New Orleans has been home to Cowsill since '93, when the Continental Drifters relocated from L.A. to set up shop in town. She and drummer husband Russ Broussard left the band in '02. Cowsill released her first solo record Just Believe It in September of last year.
She's been in the music business since childhood. Her family's band, The Cowsills, were '60s pop icons and the model for the Partridge Family, with hits including "The Rain, the Park and Other Things," "Hair"and "We Can Fly." In the '80s she worked with Dwight Twilley and Giant Sand before joining her then-husband Peter Holsapple and ex-Bangle Vicky Peterson in the Drifters in the '90s.
Cowsill's solo sound is an extension of the rootsy sound of the Drifters, but with a bit more history and life experience to broaden it. "I come from so much more diverse musical background than that, and I love me some '60s pop vocals," Cowsill says. But she admits her solo music is a direct derivative of her Drifters roots. "I never even played a guitar or wrote a song before the Continental Drifters, so my education comes from that school. Anything I do is directly associated with that."
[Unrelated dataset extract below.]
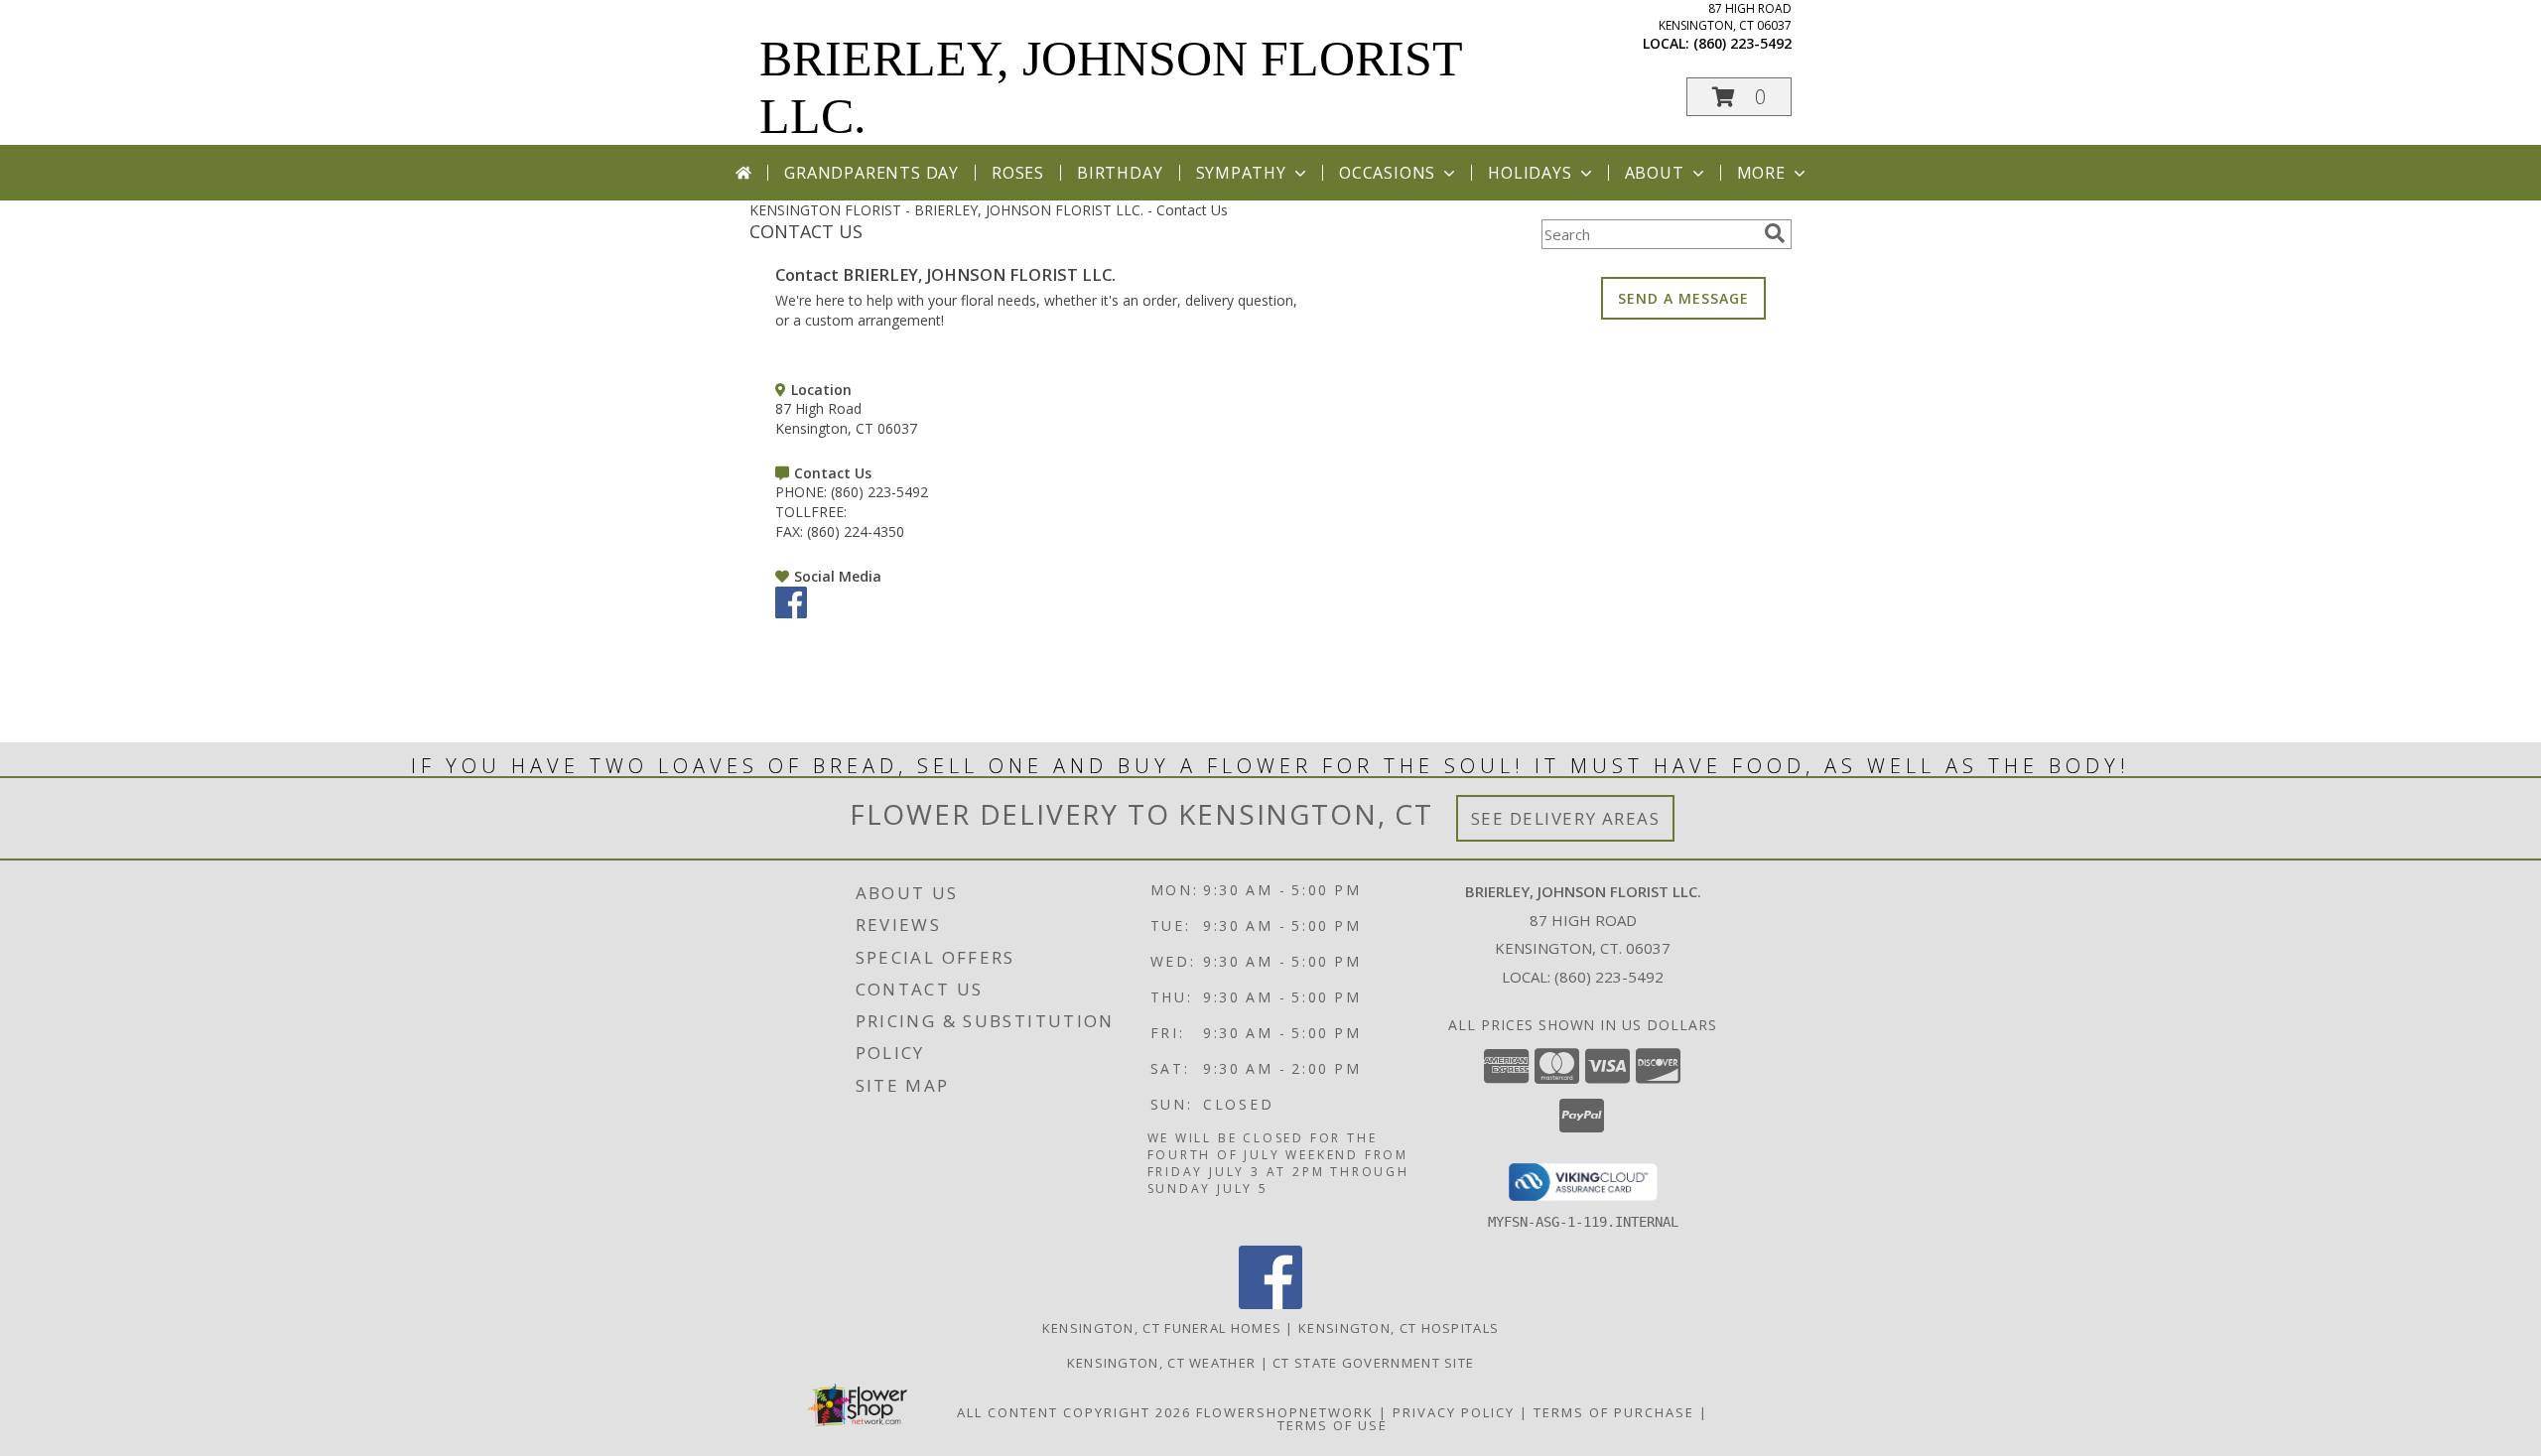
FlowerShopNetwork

But that doesn't mean her music is easily pigeonholed, and Cowsill is over being concerned with labels. But some do wonder why it took so long for her to showcase the original material on Just Believe It. "What took me so long is that everything happens in the time it's supposed to happen. But then there came a time in my career and my life where it was time to sit down and follow my own path, and see where I had come from and what I did while I was there and where I was now."
Where she's at now is in her new home in the garden district of New Orleans. "We call it one of the good things from Katrina." The only downside is the rent increase, which went from $450 for her former residence to $1,500 for this one. "I just decided that we're just gonna make that much more money this year. Gonna get a big hit record, and it's all gonna be OK."
Cowsill says the outside world's perspective on what is going on in her adopted city is based on rumors. "There's more places open," she says, listing Howling Wolf, Jimmy's, the Circle Bar and Carrlollton Station and the River Shack. "We're actually doing really well. I think you have to come down here to get a proper perspective on it."
She's even come to terms with the death of her brother Barry, whose body was discovered under a New Orleans wharf in December, a victim of Katrina's flooding. "There's all kinds of tragic and sad elements of it. And then there's the element that his other new life is beginning, and his journey has just taken a left. And I hope he sends postcards," she says with a hoarse chuckle.
Barry's passing has even managed to do what Dick Clark was unable to do--get The Cowsills together again. "The next big event for The Cowsills musically is going to be his wake in Rhode Island," she laughs. "And we are going to have a great giant party and celebrate Barry's life, doing it really the only way we know how--with our instruments and our voices." x
Susan Cowsill plays The Pour House in Raleigh Saturday, Feb. 11 at a special early show at 7 p.m. Tickets are $10.